── Document segment ──
Today's Synapses

Former winter Olympics silver medalist Bob Suledd says he is endorsing Rick Santorum because he was willing to say he would prefer Obama over Romney: "When a man is willing to sacrifice his political positions for his personal animosity toward a fellow Republican, that's the guy I want."

George Soros says there is no difference between the man he supports, President Obama, and the likely Republican nominee, Mitt Romney. Democrat adviser Arson Nick, a former chemist, said Soros is credible and has no ulterior motives.

Historian Sannet Aryum, labeled a nut by many critics, says the future of America is at stake as the Supreme Court is in position to declare Obamacare unconstitutional.

Obama criticizes Congress for rejecting his budget 414 to 0. "Congress is full of cowards," he said. "None of them is willing to vote for this bill solely for political reasons. If their constituents are against it, they vote against it. Yellow bellies!"

New federal rules prohibit objectionable terms in public schools

by P.C. English

March 29, 2012, Houston, TX — Secretary of Education Reid Berry Little announced today that his department has completed a rulebook of unacceptable terms for public schools. Teachers and administrators who persist in using the listed terms will be terminated, but he said the regulations won't be mandatory for students until after November elections.

"Under President Obama's kind and watchful care, we have compiled an extensive list that is reflective of the wonderful diversity that exists in our public school system in America," he said. "We have taken pains to identify words and terms that are offensive to various religions, races, creeds, genders, sexual orientations and ages. We are, therefore, proud to announce that objectionable language will not be heard, written, uttered or even read on public school campuses, making a safe environment for all students and faculty."
───
── Data block ──
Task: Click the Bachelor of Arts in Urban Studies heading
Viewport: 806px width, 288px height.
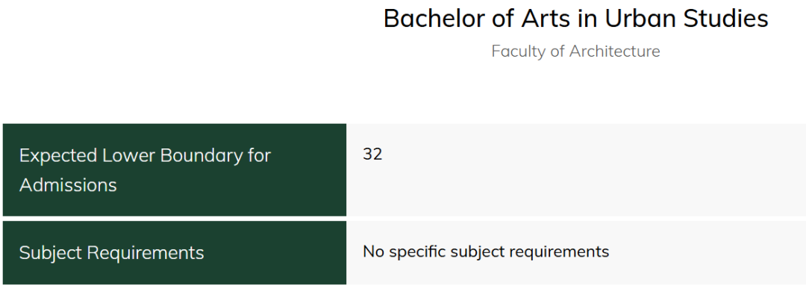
───
• Exercise tasks:
**1)** In the news-satire page, quote everything from "Historian Sannet Aryum, labeled" down to "declare Obamacare unconstitutional.".
**2)** Summarize the news-satire page in two sentences.
**3)** According to the news-satire page, by what vote did Congress reject Obama's budget?

• Responses in order:
**1)**
Historian Sannet Aryum, labeled a nut by many critics, says the future of America is at stake as the Supreme Court is in position to declare Obamacare unconstitutional.

**2)** The page collects short items, including former Olympic silver medalist Bob Suledd endorsing Rick Santorum, George Soros saying there is no difference between Obama and Mitt Romney, and Obama calling Congress cowards after it rejected his budget 414 to 0. It also reports that Secretary of Education Reid Berry Little announced a rulebook of unacceptable terms for public schools, and that teachers and administrators who persist in using them will be terminated.

**3)** 414 to 0.